Please set down every line of the records below exactly, without the pictures.

○ ○ ○

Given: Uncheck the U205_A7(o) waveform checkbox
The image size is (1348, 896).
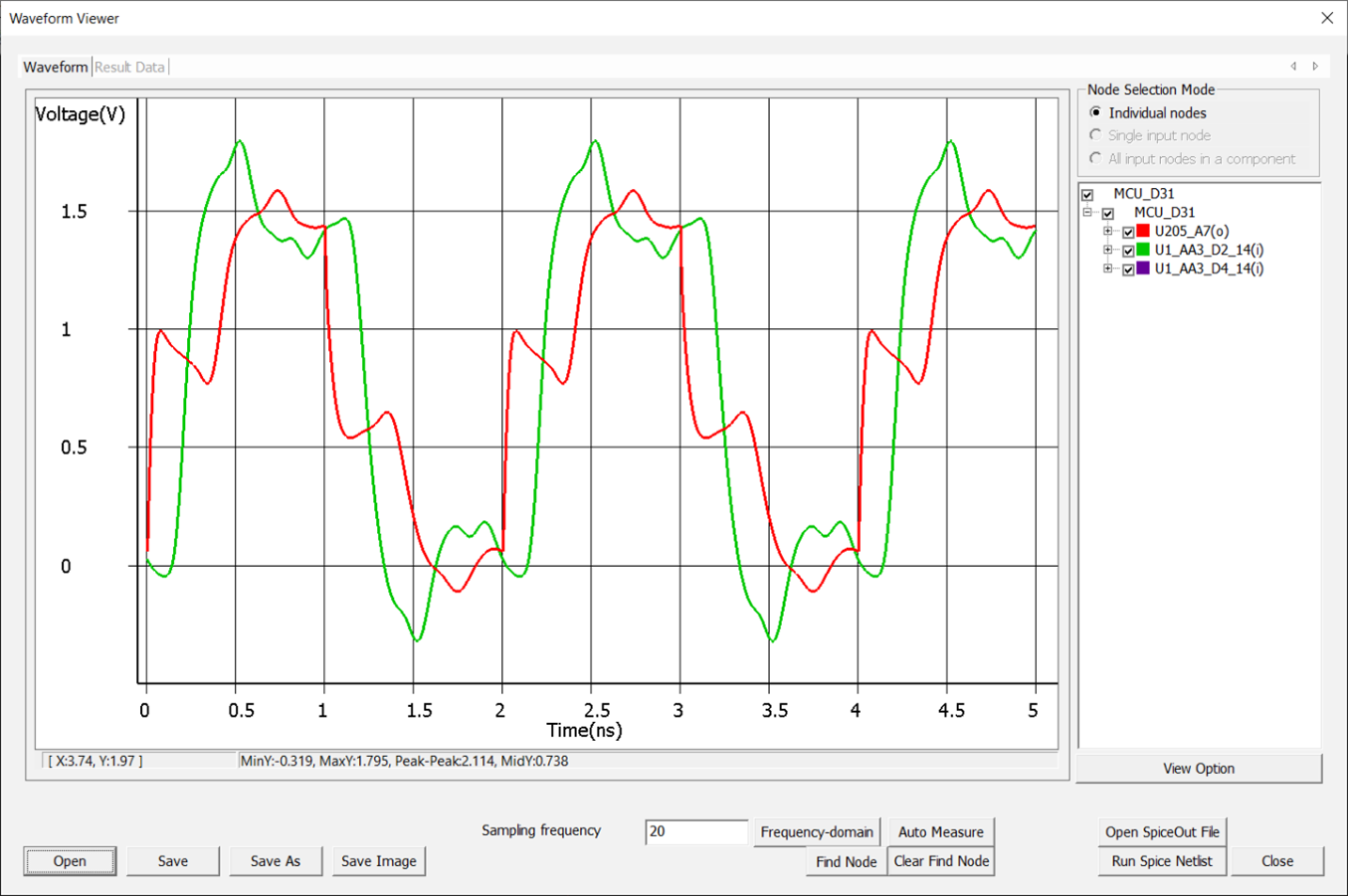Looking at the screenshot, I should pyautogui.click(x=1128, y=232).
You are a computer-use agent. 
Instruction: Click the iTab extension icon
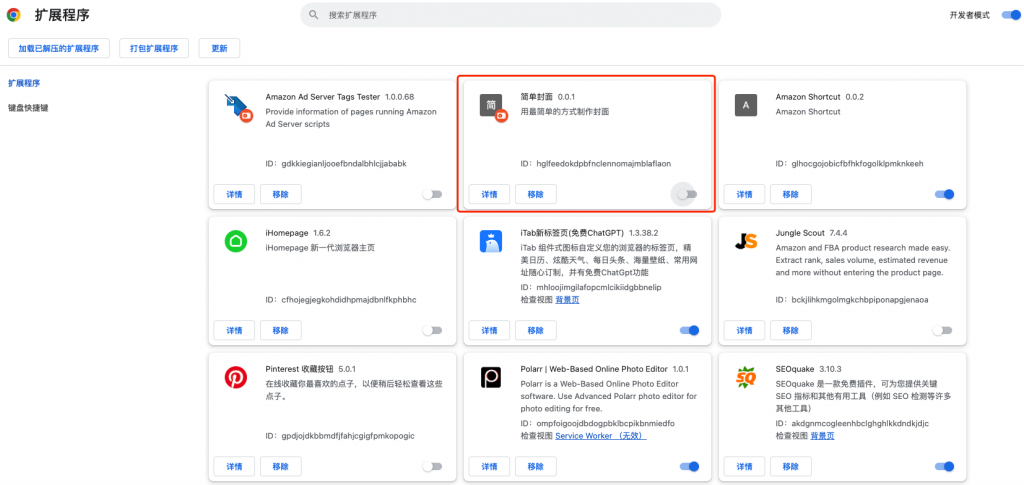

○ ○ ○

-- ANSWER TO THIS EXERCISE --
Given: Uncheck the U205_A7(o) waveform checkbox
The image size is (1348, 896).
Looking at the screenshot, I should pyautogui.click(x=1128, y=232).
You are a computer-use agent. 
Instruction: Click the iTab extension icon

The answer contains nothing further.